OPINION: Post-Jobs, Apple needs to open up

By:  Katherine Noyes  On: 26 Aug 2011 For: PCWorld (U.S.) Creator
 

A new CEO for Apple means a new opportunity to catch up with an increasingly transparent and open world. Will closed, secret, locked-in and locked-down continue to work?

There's no denying that the departure of Steve Jobs as Apple CEO is the end of an era. It's difficult to think of any other leader as synonymous with a brand as he has been.

There's also no denying Apple's contributions to technology and, indeed, Western culture in recent years.

Now that Jobs has stepped down, however, Apple has a great opportunity. Rather than maintain its completely closed and locked-down approach to the technologies it makes, the time is right for Apple to open up. Besides creating a more sustainable strategy for Apple, such a move would perform a great service for consumers, businesses and the world.

'We Know What's Best for You'
Apple will obviously never become an open source company, of course--I'm not suggesting it should. What I do think the company needs to do, though, is to recognize the openness that is increasingly changing the world we live in.

Transparency and accountability, for instance, are now expected by consumers and citizens of the corporations and governments that exist to serve them; just look at Wikileaks for proof. On the corporate side, consumers are now demanding that companies open up about everything from product quality to pricing.

Apple's long-standing paternalistic and often arrogant approach flies in the face of this new "transparency tyranny (PDF)," as it's been called.

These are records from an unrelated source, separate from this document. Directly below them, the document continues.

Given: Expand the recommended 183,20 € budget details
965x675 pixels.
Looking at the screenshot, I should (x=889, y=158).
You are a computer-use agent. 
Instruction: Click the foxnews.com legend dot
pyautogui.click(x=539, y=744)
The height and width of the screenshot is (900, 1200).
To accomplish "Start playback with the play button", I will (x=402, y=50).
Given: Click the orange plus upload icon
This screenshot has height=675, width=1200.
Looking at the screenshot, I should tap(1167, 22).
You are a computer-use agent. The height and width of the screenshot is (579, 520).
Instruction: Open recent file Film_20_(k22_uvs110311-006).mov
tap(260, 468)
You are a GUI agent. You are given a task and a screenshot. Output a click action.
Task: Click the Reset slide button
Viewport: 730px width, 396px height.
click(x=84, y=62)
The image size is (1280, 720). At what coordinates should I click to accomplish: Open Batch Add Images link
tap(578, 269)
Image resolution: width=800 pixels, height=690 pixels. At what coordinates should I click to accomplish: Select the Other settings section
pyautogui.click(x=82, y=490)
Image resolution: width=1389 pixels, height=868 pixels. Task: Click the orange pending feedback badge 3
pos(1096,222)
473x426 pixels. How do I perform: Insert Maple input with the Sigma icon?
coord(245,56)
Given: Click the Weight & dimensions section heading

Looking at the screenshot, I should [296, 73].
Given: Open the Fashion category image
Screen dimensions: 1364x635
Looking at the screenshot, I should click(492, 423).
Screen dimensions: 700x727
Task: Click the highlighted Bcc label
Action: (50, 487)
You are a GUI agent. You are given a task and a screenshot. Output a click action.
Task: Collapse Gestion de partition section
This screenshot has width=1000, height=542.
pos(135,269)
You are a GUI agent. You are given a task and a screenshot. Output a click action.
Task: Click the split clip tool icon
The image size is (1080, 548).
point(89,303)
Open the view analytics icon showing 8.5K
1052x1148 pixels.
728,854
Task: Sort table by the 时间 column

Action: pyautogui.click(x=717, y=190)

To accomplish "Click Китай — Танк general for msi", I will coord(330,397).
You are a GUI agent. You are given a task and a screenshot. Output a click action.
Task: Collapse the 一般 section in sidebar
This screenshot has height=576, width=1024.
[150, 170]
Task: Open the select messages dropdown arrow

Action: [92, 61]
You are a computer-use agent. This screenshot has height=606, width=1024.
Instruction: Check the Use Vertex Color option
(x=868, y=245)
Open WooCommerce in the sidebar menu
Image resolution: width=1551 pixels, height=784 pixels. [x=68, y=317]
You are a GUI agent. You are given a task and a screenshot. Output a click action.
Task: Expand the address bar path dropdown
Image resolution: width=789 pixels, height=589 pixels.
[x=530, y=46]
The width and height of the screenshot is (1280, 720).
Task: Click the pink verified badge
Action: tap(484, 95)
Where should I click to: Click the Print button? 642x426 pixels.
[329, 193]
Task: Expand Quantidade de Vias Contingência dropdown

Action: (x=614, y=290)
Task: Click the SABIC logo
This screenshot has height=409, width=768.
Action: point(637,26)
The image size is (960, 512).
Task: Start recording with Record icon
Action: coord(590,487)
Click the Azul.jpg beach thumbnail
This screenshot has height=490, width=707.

The company's longtime reliance on secrecy and its "we know what's best for you" attitude isn't going to be a sustainable one over the years.

An Unsustainable Strategy
Same goes for the inner workings of Apple's technology, which has traditionally been presented to consumers from on high as a "black box" to be used but not understood.

That's had significant security implications, as we saw with the arrival of MacDefender, which made it clear once and for all that the company's "security through obscurity" strategy just doesn't work.

Apple's relatively small desktop market share has protected it there so far, but if it hopes to grow in the future, it will increasingly find itself a target for malware, just as Windows has. Unfortunately, because both are closed source, only the companies themselves--with the inevitably finite set of resources at their disposal--can fix any vulnerabilities that arise.

Again, that closed strategy just isn't going to be sustainable over time.

Extreme Lock-In
Apple's "black box" strategy also flies in the face of the crowdsourcing trend that's increasingly being used by companies and organizations to elicit consumers' participation in key decisions and the early stages of product design.

For business users, the company's extreme vertical integration has not only created a daunting case of vendor lock-in, but has worked against the compatibility and interoperability that are most needed in this global and collaborative world.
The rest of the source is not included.